Karen M. Sutter is a specialist in Asian trade and finance at the Congressional Research Service. She has over 30 years of experience working on US-Asia policy issues, and crosscutting economic, political, technological and national security issues in government, business, and the think tank community. She previously served as the director of strategy and analysis for the US Air Force’s Office of Commercial and Economic Analysis (OCEA); special advisor to the assistant secretary for international markets and investment and senior policy advisor to the deputy assistant secretary for investment security at the US Department of Treasury; and senior analyst on China at the CIA. Prior to joining government, Sutter led the research and consulting division of the US-China Business Council and directed the Asia program at The Atlantic Council of the United States. Earlier in her career, she worked for the National Bureau of Asian Research and the Asia Society. Sutter has worked and studied in Beijing, Taipei, and Strasbourg, and speaks Chinese (Mandarin) and French. She received an MA in international studies from the University of Washington, where she was a Henry M. Jackson Fellow, and is a graduate of the University of Virginia.

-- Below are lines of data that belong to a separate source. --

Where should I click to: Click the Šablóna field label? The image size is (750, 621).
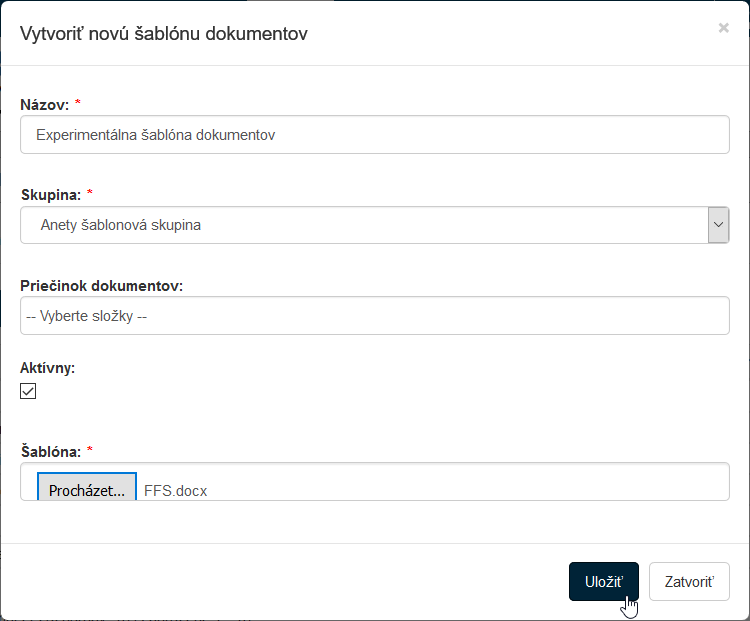pos(50,451)
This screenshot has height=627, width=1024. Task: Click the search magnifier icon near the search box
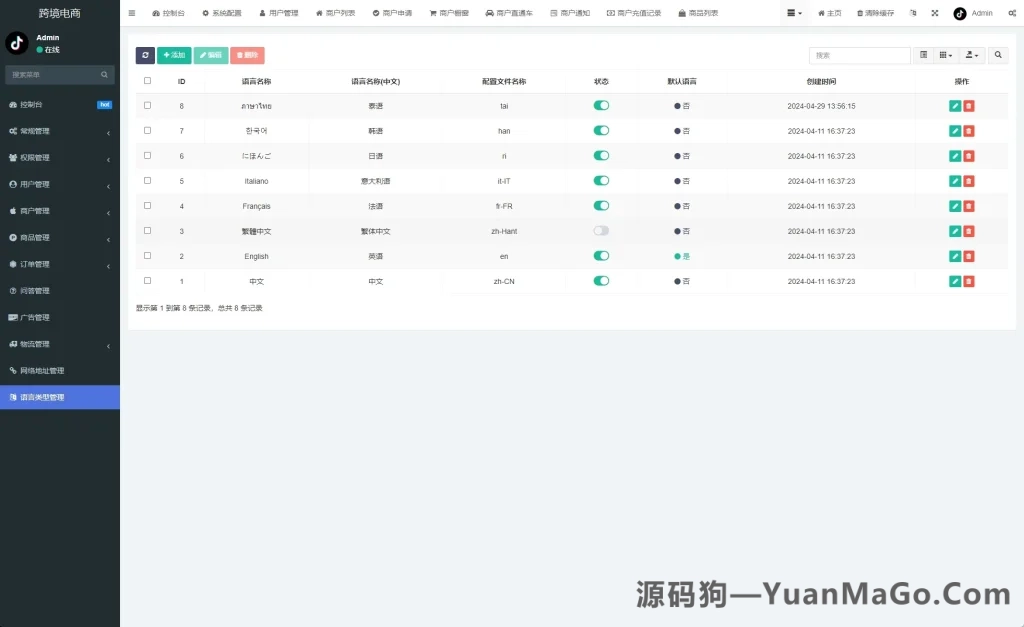[x=998, y=55]
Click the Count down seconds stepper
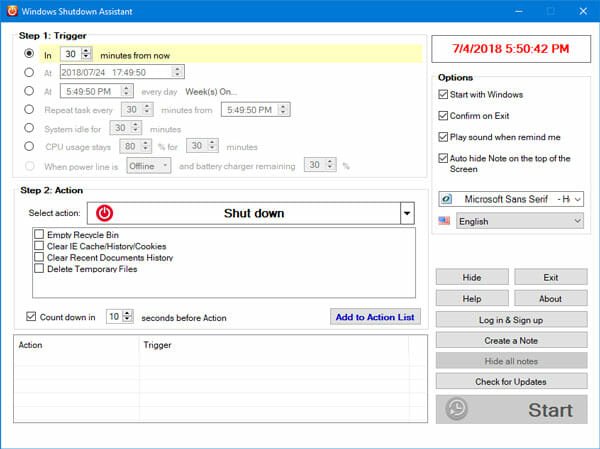Viewport: 600px width, 449px height. point(127,317)
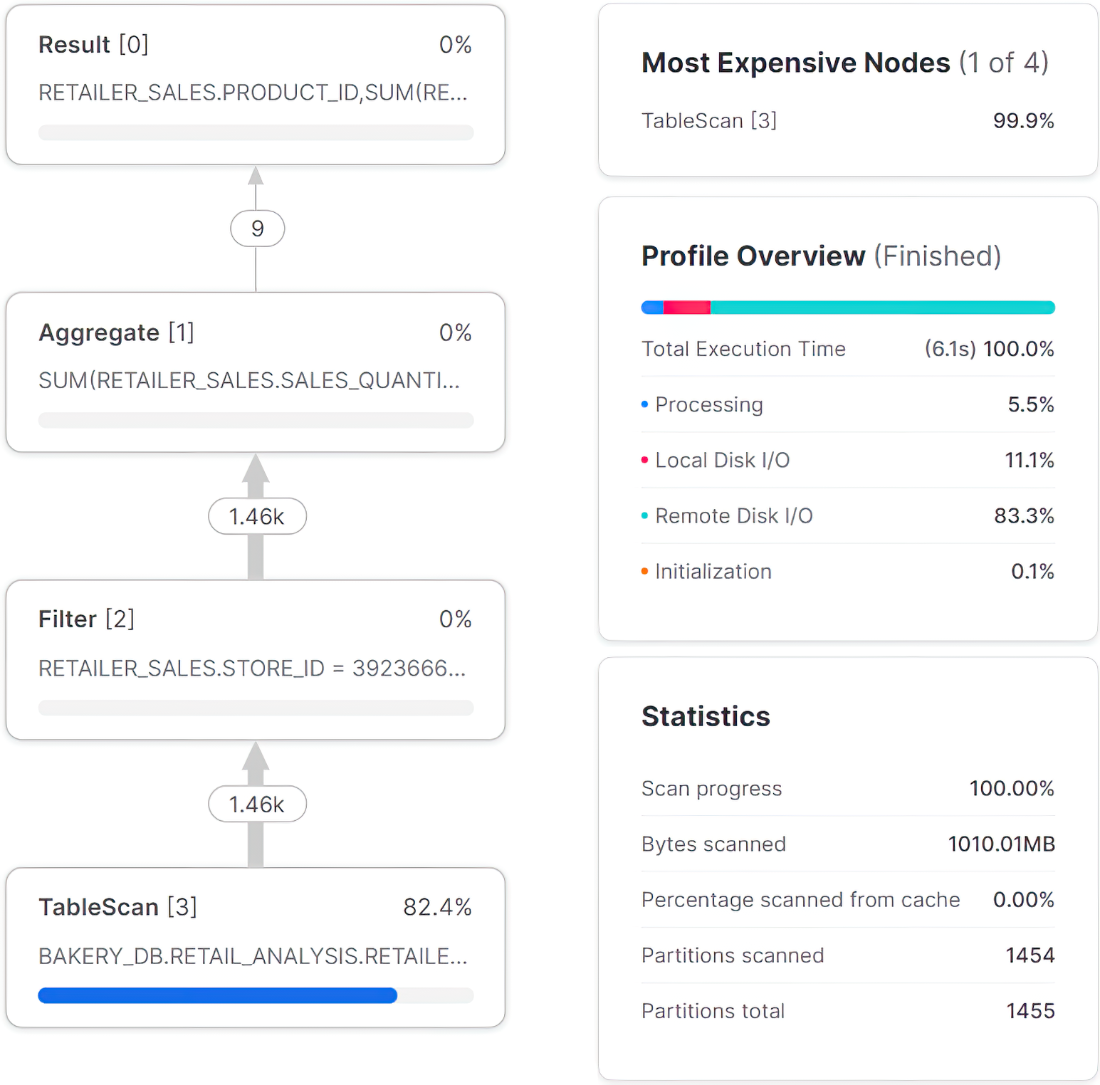Click the 9 row count badge
This screenshot has height=1085, width=1100.
click(257, 229)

Russell Hsiao is the executive director of GTI, senior fellow at The Jamestown Foundation, and adjunct fellow at Pacific Forum. He is a former Penn Kemble fellow at the National Endowment for Democracy and visiting scholar at the University of Tokyo’s Institute for Advanced Studies on Asia. He previously served as a senior research fellow at The Project 2049 Institute and national security fellow at the Foundation for Defense of Democracies. Prior to those positions he was the editor of China Brief at The Jamestown Foundation from October 2007 to July 2011 and a special associate in the International Cooperation Department at the Taiwan Foundation for Democracy. While in law school, he clerked within the Office of the Chairman at the Federal Communications Commission and the Interagency Trade Enforcement Center at the Office of the US Trade Representative. Hsiao received his JD and certificate from the Law and Technology Institute at the Catholic University of America’s Columbus School of Law where he served as the editor-in-chief of the Catholic University’s Journal of Law and Technology. He received a BA in international studies from the American University’s School of International Service and the University Honors Program.